Other actors are Melissa Docker (who would work on Russell's next film Martinu) and Russell regular Kenneth Colley. As on the Bruckner film, the Director of photography is Robin Vidgeon (who also did Lady Chatterley), camera by John Vidgeon and costumes are by Victoria Russell. Xavier Russell edits, producer Maureen Murray makes a brief appearance (she would appear more in In Search of the English Folk Song) and regular Kenneth Colley also appears.
1993 The Mystery of Doctor Martinu
Subtitled "A celebration by Ken Russell" this is Freud meets Bunuel´s Een Chien Andalou meets Hitchcock (Spellbound and Vertigo).
Martinu, played by Patrick Ryecart (also in Prisoners of Honor), wakes and his hand is covered with ants. He brushes them off and heads towards a (phallic) lighthouse. A nude girl is always before him as he climbs the steps. This image repeats itself in various forms. Other imagery includes Picasso images of dancing circus players and the menacing minotaur. When Martinu and wife exchange gifts he is given a tiny piano, and she is given a sewing machine which is of course a Singer make. Later he sits legs astride the tiny piano composing. And the actors filmed through the lighthouse lens.
Best scenes: an airplane lands, and it turns out to be a toy plane; the girl dressed in Czech colours on top of the steam train; the same girl with a Czech flag dancing nude; looking out the skyscraper at the traffic and people below- but they are toy cars and ants.

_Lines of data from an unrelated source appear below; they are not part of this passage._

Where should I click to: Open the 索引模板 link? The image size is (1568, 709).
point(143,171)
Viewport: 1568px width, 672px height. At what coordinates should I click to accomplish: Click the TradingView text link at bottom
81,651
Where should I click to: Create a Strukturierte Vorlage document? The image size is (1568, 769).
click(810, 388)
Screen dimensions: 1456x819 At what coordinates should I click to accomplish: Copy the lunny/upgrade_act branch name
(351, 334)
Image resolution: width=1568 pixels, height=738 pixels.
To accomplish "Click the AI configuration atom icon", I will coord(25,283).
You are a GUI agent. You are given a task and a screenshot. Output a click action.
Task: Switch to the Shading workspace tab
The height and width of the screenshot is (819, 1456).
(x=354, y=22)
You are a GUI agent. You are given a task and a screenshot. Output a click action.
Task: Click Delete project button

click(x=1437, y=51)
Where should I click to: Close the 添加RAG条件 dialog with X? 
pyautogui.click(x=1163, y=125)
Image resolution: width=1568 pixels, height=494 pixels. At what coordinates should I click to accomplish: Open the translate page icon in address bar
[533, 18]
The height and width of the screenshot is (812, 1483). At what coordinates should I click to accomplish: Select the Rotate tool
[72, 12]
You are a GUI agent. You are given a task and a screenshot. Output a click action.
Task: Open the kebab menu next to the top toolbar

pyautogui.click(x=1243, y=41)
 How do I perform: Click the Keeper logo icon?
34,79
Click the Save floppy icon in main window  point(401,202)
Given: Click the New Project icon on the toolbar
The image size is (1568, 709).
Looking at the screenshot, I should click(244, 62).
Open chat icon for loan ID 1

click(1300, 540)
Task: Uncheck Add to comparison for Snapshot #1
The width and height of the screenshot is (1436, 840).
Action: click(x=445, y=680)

The children are similar to those dancing in Isadora Duncan, and of course there is a Nazi- but no nuns. There is much good Russell work in this film, and it improves with repeated viewing. Surprisingly however the music does not come out. Martinu is a superb composer, but in the film it could almost be film music: there is little of Russell's ability to match the music to the image. Producer is Maureen Murray (who appears in English Folk Song), editor is Xavier Russell, camera work is by Ken himself (credited as Alf), costumes are Victoria Russell and director of Photography is Robin Vidgeon. Russell's project Angels, which was never made, was based on Georges Neveus´s play Julierre which Martinu made into an opera.